▶ Fragmento seleccionado:
Gringo, es el gentilicio de EE.UU. 

No tiene absolutamente ningún tono de insulto ni de discriminación. Quizá en un momento lo tuvo, pero eso fue hace muchos años. Y las nuevas generaciones no tenemos esos prejuicios.

Tampco la palabra "negro" aplicada a una persona es peyorativa, ahora, si va seguida de "de mierda" entonces creo que todas las palabras son despectivas.

Esto es en México, ya vemos que en Argéntina las cosas son distintas.

_PS: La palabra "chicano" también ya tiene muy poca connotación discriminatoria, no creo que dure otra generación._

Saludos.


----------



## Magmod

mirx said:


> Gringo, es el gentilicio de EE.UU.


 
  Me parece que Jon Wayne es un gringo pero no Sydney Portier porque el segundo viene originalmente de África y el primero de Europa  ¿no?

  Claro Sydney Portier no es describidlo como _negro de mierda_ ¿no? 
  Perdona mi español es elemental.


----------



## Namarne

Magmod said:


> Claro Sydney Portier no es describidlo como _negro de mierda_ ¿no?


Hombre, ni a Sydney Poitier ni a nadie.


----------



## Hidrocálida

Magmod said:


> Me parece que Jon Wayne es un gringo pero no Sydney Portier porque el segundo viene originalmente de África y el primero de Europa  ¿no?
> 
> Claro Sydney Portier no es descr*ito* como _negro de mierda_ ¿no?
> Perdona mi español es elemental.


Hola :
Pues mira, en México, en un principio cualquier persona que hable inglés es un gringo, si despues  nos enteramos  que es de Jamaica, Inglaterra, etc, entonces decimos que es  inglés, jamaiquino, canadiense, etc.
Lo que te quiero decir es que para llamarte gringo, no tomamos en cuenta el color de piel, ni el origén de sus ancestros, puede haber gringos de origen oriental, europeo, etc.
Saludos
Y nunca describiría a Sydney Portier ni a ningún otro como un *negro de mierda
* En México la palabra *negro* tampoco es peroyativa


----------



## ToñoTorreón

Creo que gringo, al menos por acá, no es peyorativo en sí mismo. Tampoco negro, chino, pocho o chicano. Todo depende del tono y la intención al decirlo. Blanco no es peyortivo, pero si digo "este pinche blanco de mierda" la cosa cambia.

▶ Sección de datos:
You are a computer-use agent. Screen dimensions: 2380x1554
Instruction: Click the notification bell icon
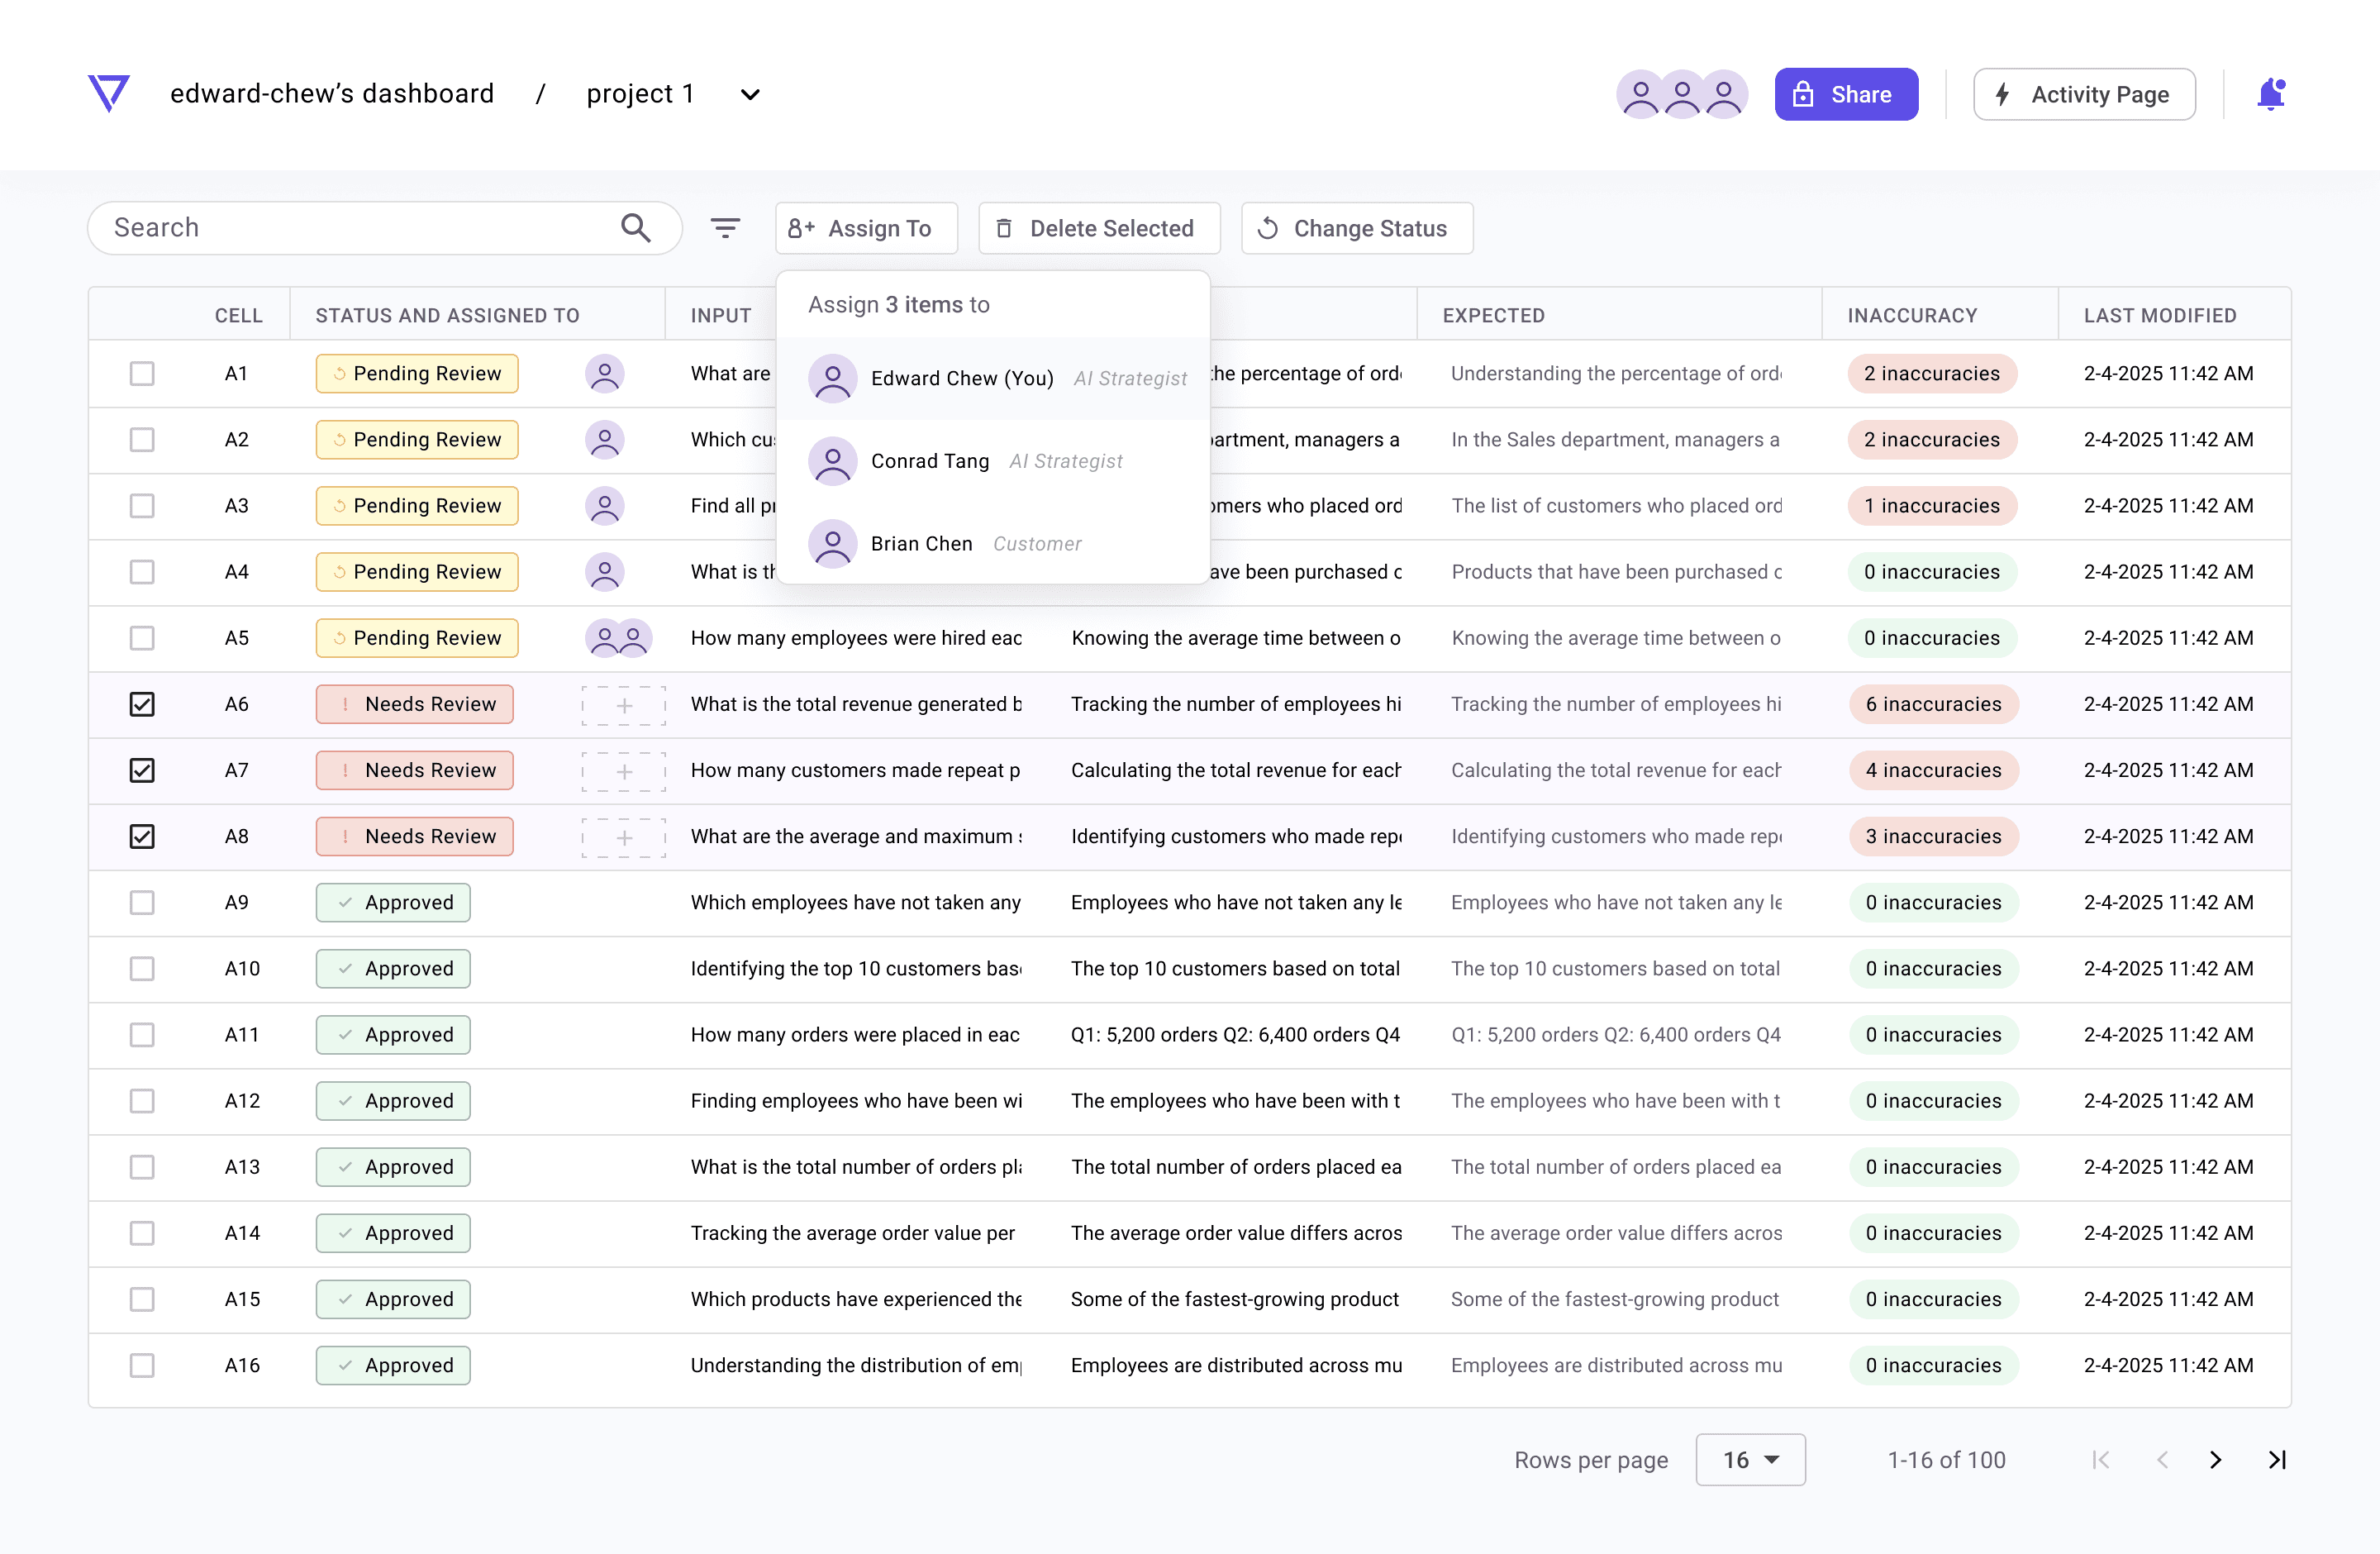(2271, 94)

▶ Lo que se pide:
Retoma el hilo del foro sobre el uso de la palabra «gringo» y continúalo justo después de la última frase del último mensaje.

▶ Respuesta redactada:
----------



## Ayutuxtepeque

En *El Salvador*, similar a México, el término "gringo" se aplica a toda persona de raza blanca, de apariencia extranjera y sobretodo que no habla español. Dependiendo del tono en que se diga, al igual que con cualquier otra palabra, puede resultar ofensiva o no. En general, no se considera su uso de manera despectiva.


----------



## Iben Xavier Lorenzana

Magmod said:


> ¿En cuáles zonas hispanohablantes se usa gringo/a de manera derogatoria?


 
Hola,
Les comento lo siguiente. En Brasil se le dice gringo a cualquier extranjero, sin importar su nacionalidad. Gringo se volvio' una especia de sinonimo de extranjero en este pais y no es de ninguna manera peyorativo.

Saludos - Iben Xavier


----------



## Aviador

Hola.

Aquí, en Chile, _gringo_ no es en absoluto peyorativo excepto, claro, que se le quiera dar, en algún momento, dicha connotación como seguramente se puede con cualquier gentilicio. Además de identificar a los de Estados Unidos de América, la palabra _gringo_ se usa, frecuentemente aquí, para llamar también a los de países europeos no latinos; así no es raro que alguien llame gringo también a un alemán, un británico, un sueco, un polaco, etc. Y hasta a un chileno con ascendencia de aquellos países que conserve las características de su origen; como llamabamos al gringo Schwerter, un amigo mío de infancia, chileno hasta el tuétano, pero de padres alemanes.

Saludos


----------



## mirx

Otra cosa más.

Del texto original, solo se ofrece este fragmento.